In a statement here on Wednesday, MSF said the announcement was made during the 20th International AIDS Conference in Melbourne, Australia.
Although this drug has been available since 2001 in the developed world, the only treatment option available in Myanmar until now was once-weekly injections directly into the eye, an extremely uncomfortable procedure for the patient that requires carefully trained doctors.
Following years-long price negotiations with the drug company, Roche, MSF is now providing its patients in Dawei, southern Myanmar, with valganciclovir, a simple pill to be taken daily for up to six months.
This is the first time MSF has been able to use this pill in any of its HIV/AIDS projects around the world.
All of MSF’s patients diagnosed with CMV retinitis in Myanmar will be receiving valganciclovir by 2015.
While MSF welcomes this breakthrough, the organisation is urging that the price of valganciclovir is reduced further, particularly through generic competition from other drug manufacturers.

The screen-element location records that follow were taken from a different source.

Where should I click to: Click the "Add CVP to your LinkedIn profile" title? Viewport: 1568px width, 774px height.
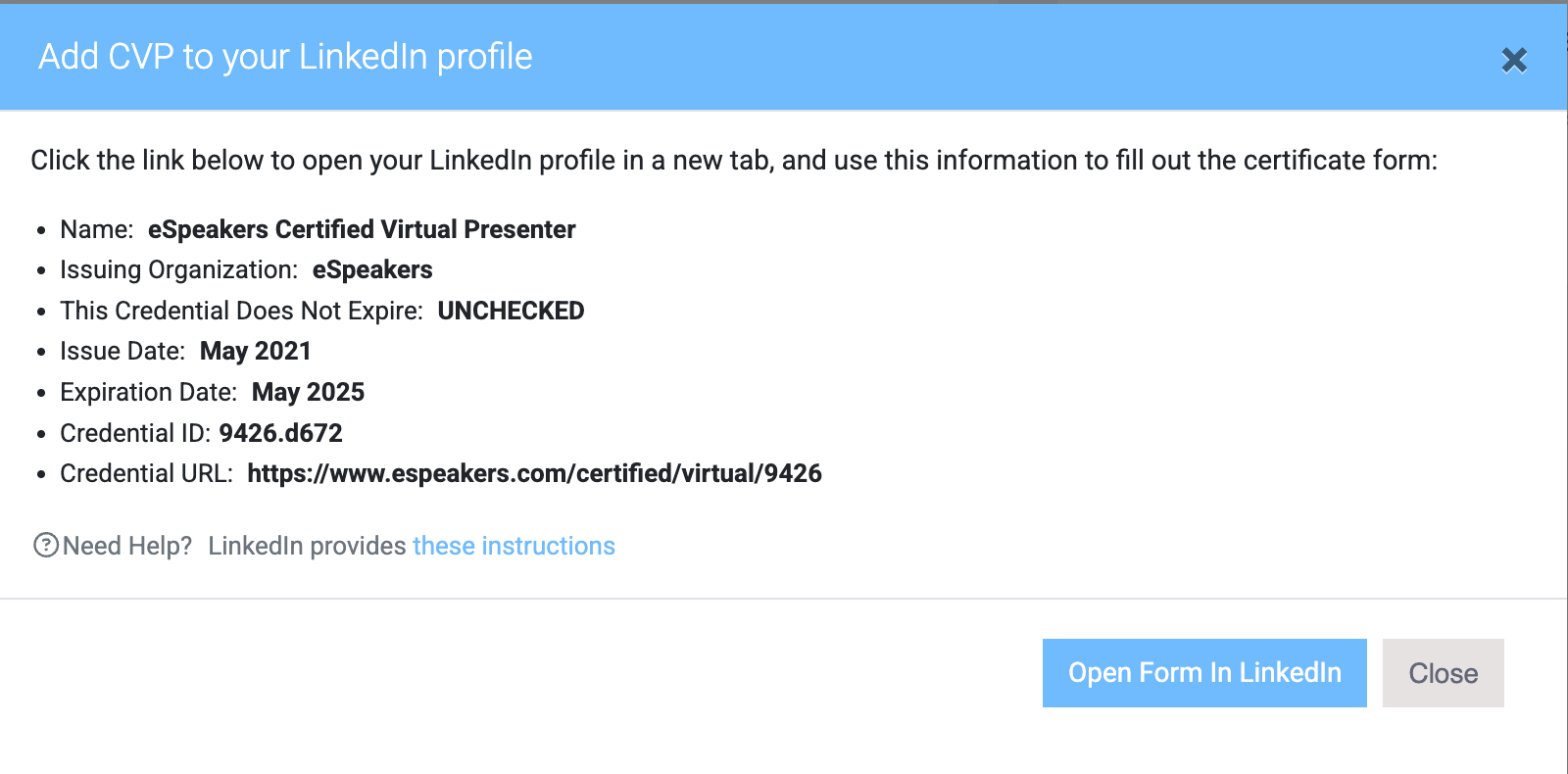point(285,57)
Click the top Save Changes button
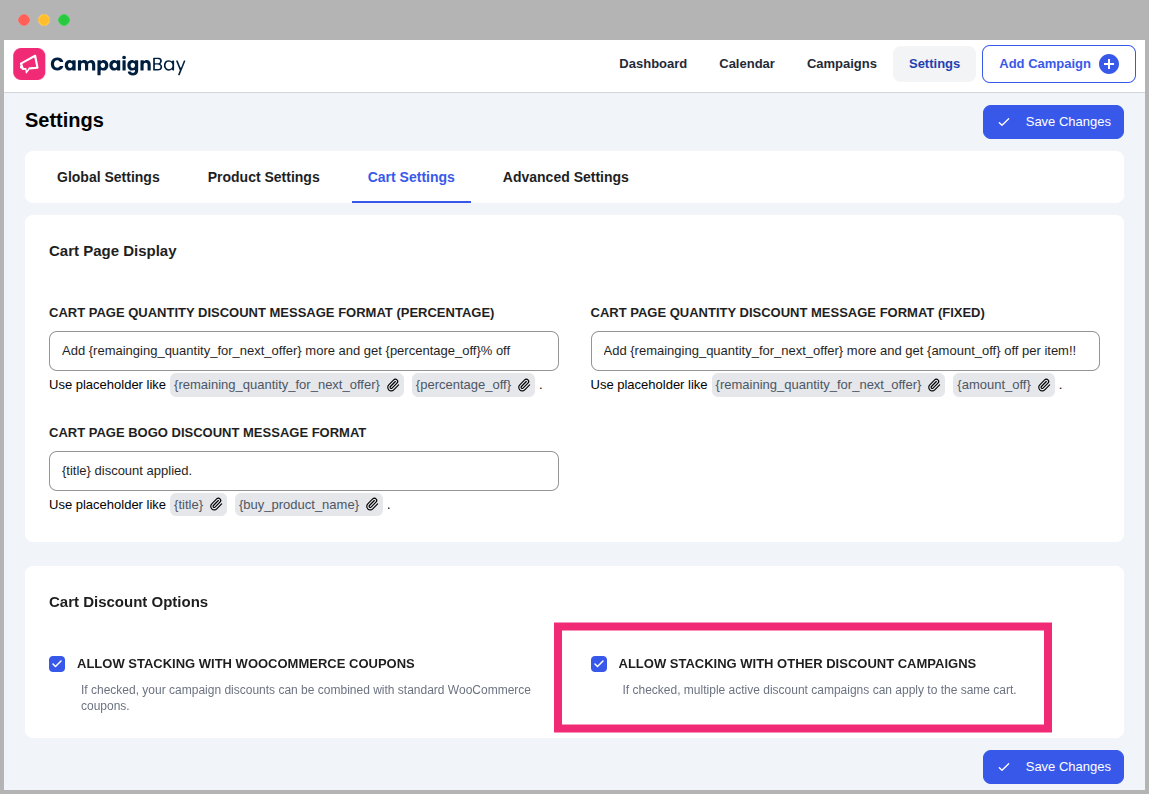This screenshot has height=794, width=1149. tap(1053, 122)
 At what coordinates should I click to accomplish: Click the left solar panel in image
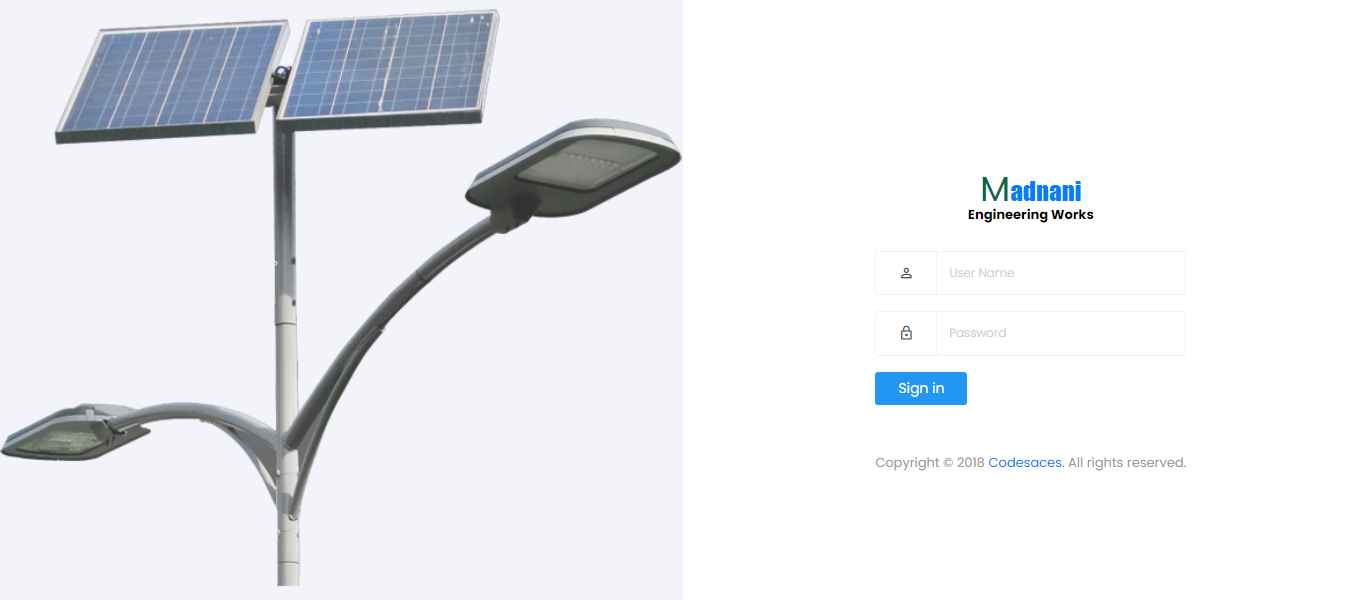170,80
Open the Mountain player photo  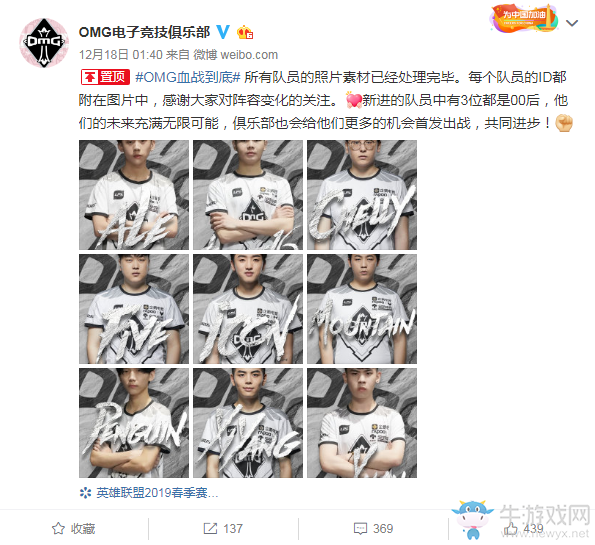click(x=362, y=309)
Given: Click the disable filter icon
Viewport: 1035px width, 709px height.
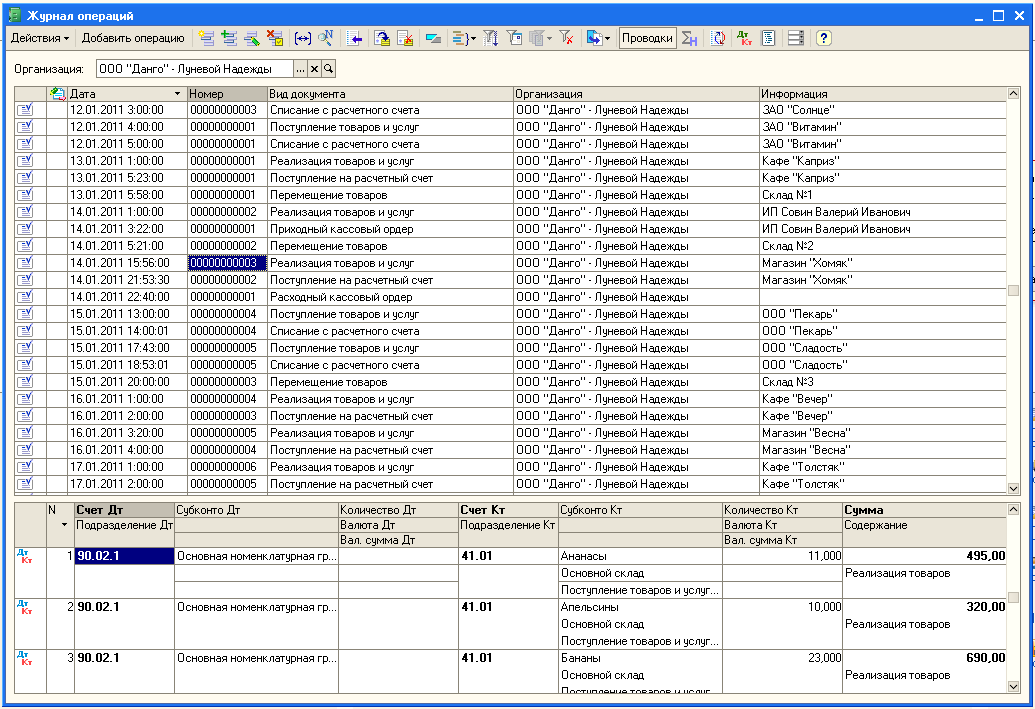Looking at the screenshot, I should 566,38.
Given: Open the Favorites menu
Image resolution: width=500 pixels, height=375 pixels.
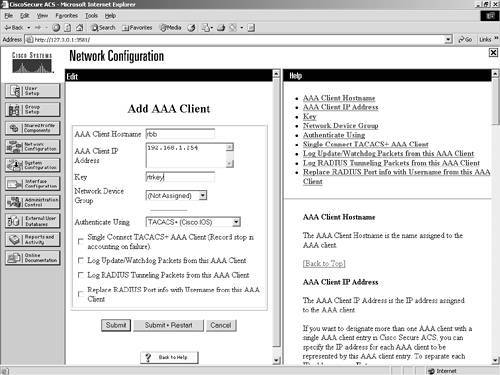Looking at the screenshot, I should point(66,16).
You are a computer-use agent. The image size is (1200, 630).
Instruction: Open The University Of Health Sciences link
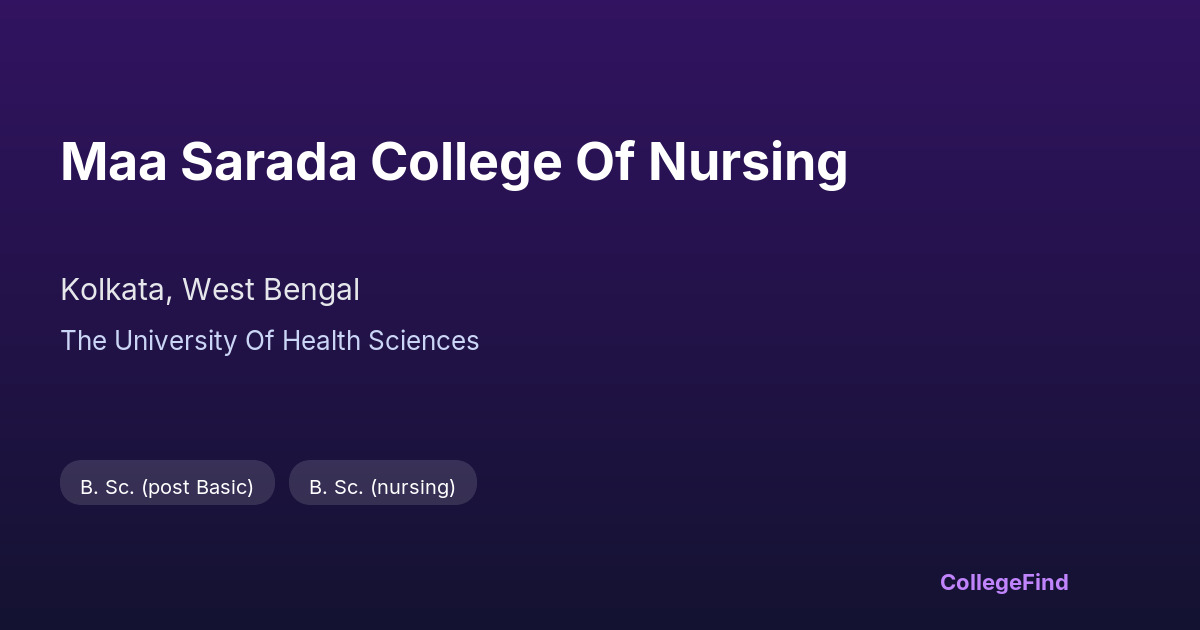(270, 341)
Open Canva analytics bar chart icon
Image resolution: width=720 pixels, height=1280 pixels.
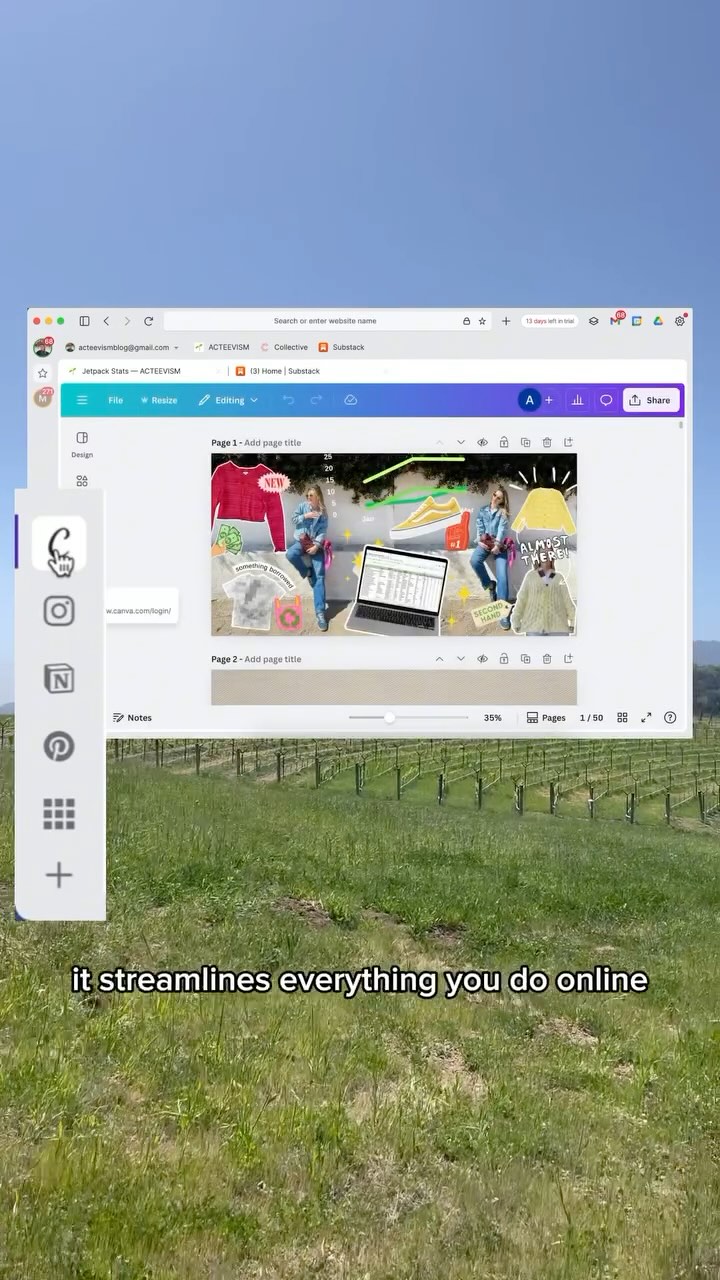(x=577, y=400)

Medical director of MSF’s Access Campaign, Dr Jennifer Cohn said although this was a very positive step – bringing relief to patients and making treatment of the disease easier for medical care providers – much more still needed to be done to bring prices down and expand access to this crucial medicine.
She said the current negotiated price with Roche is approximately US$280 for a bottle of 60 tablets, and up to US$1,960 per patient for a 27-week course of treatment which was clearly still far out of reach for many patients in CMV-endemic countries.